There are some 500,000 people living around the world who are wholly dependent on the fishing industry to live. There are millions more around the world who are dependent on the commercial or local fishing industries to maintain their livelihood. As fish stocks have rapidly declined, these people have lost all they have.
I remember back to the presentation I did at school. To finish I asked my classmates, "can you imagine an ocean without fish?" The kids laughed, as if it was the most preposterous suggestion they had heard. Yet here we are barely 30 years later and within five years our oceans will no longer hold the fish they have held for so many millions of years.
Finally let me take you from the seas to the rivers, the lifeblood of this nation. Water runs around its veins, feeding the towns and the cities, feeding the farms and the trees – or so it was once. The Mighty Murray is no more. A whole nation watched as its blood was drained, and did nothing about it. Politicians stood back and pointed the finger, and did nothing about it. The environmentalists threw their arms up, and did nothing about it.
There are other environmental issues that we face as humankind, but in my eyes, these are three of the most essential that you need to fix, in order to mend our hurting planet, our bruised nation, before it is too late.
How? How can you as an individual change the face of this nation so that you will never have to look out of your window to see what I have seen? It will take nothing less than a national effort and it will cost the people. It will not be easy I assure you of that, but it will be worth it, not just for you or your children, but for the children of the future, for those who are not yet born. For those, like me who you will never meet and never know, we are the ones who need you most.
Each Australian must help where they can; this is well and truly a national problem and therefore requires a national solution. Just as a small community works together, to support one another and to support the land, Australia must unite. Unite for the environment, unite for its future.
The Murray River for instance must become a federal issue – for I have seen what inaction has done. As a federal issue, you can report on the state of the Murray River, but also understand those who take substantial quantities from the Murray and develop strategies to ensure that the water goes where it is needed most, not just to who pays the most. The government needs to make the big decisions that will save our river for the people.

Data provided:
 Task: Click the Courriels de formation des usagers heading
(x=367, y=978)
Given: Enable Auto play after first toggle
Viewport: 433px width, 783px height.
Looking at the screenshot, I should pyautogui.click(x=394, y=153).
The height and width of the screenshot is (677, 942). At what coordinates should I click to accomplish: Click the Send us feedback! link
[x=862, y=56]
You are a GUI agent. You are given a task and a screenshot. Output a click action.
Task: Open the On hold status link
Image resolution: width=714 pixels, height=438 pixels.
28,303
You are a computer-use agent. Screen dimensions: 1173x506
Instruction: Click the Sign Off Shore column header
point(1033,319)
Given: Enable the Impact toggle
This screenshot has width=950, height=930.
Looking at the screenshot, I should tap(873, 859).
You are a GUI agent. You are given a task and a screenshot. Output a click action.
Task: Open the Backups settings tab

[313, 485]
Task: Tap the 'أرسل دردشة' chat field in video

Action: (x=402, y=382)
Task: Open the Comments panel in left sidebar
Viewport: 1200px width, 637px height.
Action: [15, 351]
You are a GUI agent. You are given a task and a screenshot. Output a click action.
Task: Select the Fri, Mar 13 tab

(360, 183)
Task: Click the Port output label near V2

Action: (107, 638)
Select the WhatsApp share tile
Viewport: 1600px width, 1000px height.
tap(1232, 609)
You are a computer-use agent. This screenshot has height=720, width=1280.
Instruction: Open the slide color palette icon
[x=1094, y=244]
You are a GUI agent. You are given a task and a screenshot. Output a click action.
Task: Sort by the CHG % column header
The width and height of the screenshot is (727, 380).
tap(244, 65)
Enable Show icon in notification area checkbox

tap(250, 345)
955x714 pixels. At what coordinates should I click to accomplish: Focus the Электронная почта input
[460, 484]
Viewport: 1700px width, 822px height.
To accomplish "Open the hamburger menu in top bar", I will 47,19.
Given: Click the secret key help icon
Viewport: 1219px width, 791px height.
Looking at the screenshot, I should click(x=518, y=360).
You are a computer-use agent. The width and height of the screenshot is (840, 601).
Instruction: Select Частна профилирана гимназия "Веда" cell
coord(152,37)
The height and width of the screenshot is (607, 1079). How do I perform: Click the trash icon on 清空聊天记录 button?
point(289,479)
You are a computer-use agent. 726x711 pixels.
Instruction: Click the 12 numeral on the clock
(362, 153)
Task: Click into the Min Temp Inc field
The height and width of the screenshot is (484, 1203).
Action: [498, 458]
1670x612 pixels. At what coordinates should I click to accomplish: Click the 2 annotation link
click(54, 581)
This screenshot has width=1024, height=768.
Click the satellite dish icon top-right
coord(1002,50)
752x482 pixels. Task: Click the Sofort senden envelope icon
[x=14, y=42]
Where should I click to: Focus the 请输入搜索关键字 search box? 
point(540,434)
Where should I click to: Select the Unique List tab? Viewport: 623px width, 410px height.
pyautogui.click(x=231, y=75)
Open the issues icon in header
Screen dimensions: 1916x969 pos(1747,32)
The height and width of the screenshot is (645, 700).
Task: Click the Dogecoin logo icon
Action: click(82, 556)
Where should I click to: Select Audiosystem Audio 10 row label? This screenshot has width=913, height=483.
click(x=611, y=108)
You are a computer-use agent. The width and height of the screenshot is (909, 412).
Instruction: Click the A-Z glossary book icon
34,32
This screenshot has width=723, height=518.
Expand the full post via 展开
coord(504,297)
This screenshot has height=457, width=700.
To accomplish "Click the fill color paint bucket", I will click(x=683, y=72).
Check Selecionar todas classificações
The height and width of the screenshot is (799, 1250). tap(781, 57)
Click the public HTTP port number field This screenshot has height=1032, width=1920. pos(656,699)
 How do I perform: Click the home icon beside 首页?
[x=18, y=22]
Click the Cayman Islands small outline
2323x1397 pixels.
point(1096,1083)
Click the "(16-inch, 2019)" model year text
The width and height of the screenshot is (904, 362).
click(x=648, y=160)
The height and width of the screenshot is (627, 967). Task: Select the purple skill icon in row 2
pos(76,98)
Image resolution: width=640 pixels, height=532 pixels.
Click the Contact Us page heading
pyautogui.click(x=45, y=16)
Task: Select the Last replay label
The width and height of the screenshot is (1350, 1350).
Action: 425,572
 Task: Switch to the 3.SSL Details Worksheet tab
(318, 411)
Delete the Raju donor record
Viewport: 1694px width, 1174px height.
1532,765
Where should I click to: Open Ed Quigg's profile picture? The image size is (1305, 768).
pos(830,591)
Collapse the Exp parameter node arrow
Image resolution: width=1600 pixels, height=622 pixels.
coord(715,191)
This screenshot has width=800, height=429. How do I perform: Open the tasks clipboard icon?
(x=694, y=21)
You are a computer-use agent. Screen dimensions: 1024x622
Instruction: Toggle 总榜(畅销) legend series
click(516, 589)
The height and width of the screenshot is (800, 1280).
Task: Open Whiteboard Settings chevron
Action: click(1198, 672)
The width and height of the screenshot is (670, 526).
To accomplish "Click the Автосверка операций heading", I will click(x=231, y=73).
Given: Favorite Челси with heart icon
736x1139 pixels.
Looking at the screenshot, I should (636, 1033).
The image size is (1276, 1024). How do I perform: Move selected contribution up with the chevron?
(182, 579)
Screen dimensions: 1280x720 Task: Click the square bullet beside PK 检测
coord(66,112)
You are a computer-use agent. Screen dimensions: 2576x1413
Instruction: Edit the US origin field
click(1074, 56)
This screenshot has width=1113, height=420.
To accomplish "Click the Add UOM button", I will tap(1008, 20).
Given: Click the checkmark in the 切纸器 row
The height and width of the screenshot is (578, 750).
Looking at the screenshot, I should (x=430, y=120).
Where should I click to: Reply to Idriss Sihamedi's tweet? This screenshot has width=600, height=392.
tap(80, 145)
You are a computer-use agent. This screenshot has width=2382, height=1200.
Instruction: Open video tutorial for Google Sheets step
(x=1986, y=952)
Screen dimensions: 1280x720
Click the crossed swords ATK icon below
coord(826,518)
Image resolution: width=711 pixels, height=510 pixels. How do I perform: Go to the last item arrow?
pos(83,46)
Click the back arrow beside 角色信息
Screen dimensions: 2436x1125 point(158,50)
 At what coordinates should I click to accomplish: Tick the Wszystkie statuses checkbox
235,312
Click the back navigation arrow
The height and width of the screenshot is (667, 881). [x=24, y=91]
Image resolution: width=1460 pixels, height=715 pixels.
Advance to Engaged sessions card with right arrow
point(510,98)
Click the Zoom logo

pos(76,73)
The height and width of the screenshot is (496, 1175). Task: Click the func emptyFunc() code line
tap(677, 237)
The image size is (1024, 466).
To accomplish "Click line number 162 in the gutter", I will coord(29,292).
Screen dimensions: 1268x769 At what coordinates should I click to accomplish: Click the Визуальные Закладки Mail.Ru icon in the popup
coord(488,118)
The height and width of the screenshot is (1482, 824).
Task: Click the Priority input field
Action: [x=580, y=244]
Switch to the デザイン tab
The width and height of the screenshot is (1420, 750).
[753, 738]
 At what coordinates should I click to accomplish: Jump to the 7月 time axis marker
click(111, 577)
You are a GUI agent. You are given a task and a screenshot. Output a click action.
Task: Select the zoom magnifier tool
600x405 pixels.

Directions:
Reproduce the whole speech on fishing and the Murray River word for word. The material is separate from the speech and has no connection to it.

Written response:
There are some 500,000 people living around the world who are wholly dependent on the fishing industry to live. There are millions more around the world who are dependent on the commercial or local fishing industries to maintain their livelihood. As fish stocks have rapidly declined, these people have lost all they have.
I remember back to the presentation I did at school. To finish I asked my classmates, "can you imagine an ocean without fish?" The kids laughed, as if it was the most preposterous suggestion they had heard. Yet here we are barely 30 years later and within five years our oceans will no longer hold the fish they have held for so many millions of years.
Finally let me take you from the seas to the rivers, the lifeblood of this nation. Water runs around its veins, feeding the towns and the cities, feeding the farms and the trees – or so it was once. The Mighty Murray is no more. A whole nation watched as its blood was drained, and did nothing about it. Politicians stood back and pointed the finger, and did nothing about it. The environmentalists threw their arms up, and did nothing about it.
There are other environmental issues that we face as humankind, but in my eyes, these are three of the most essential that you need to fix, in order to mend our hurting planet, our bruised nation, before it is too late.
How? How can you as an individual change the face of this nation so that you will never have to look out of your window to see what I have seen? It will take nothing less than a national effort and it will cost the people. It will not be easy I assure you of that, but it will be worth it, not just for you or your children, but for the children of the future, for those who are not yet born. For those, like me who you will never meet and never know, we are the ones who need you most.
Each Australian must help where they can; this is well and truly a national problem and therefore requires a national solution. Just as a small community works together, to support one another and to support the land, Australia must unite. Unite for the environment, unite for its future.
The Murray River for instance must become a federal issue – for I have seen what inaction has done. As a federal issue, you can report on the state of the Murray River, but also understand those who take substantial quantities from the Murray and develop strategies to ensure that the water goes where it is needed most, not just to who pays the most. The government needs to make the big decisions that will save our river for the people.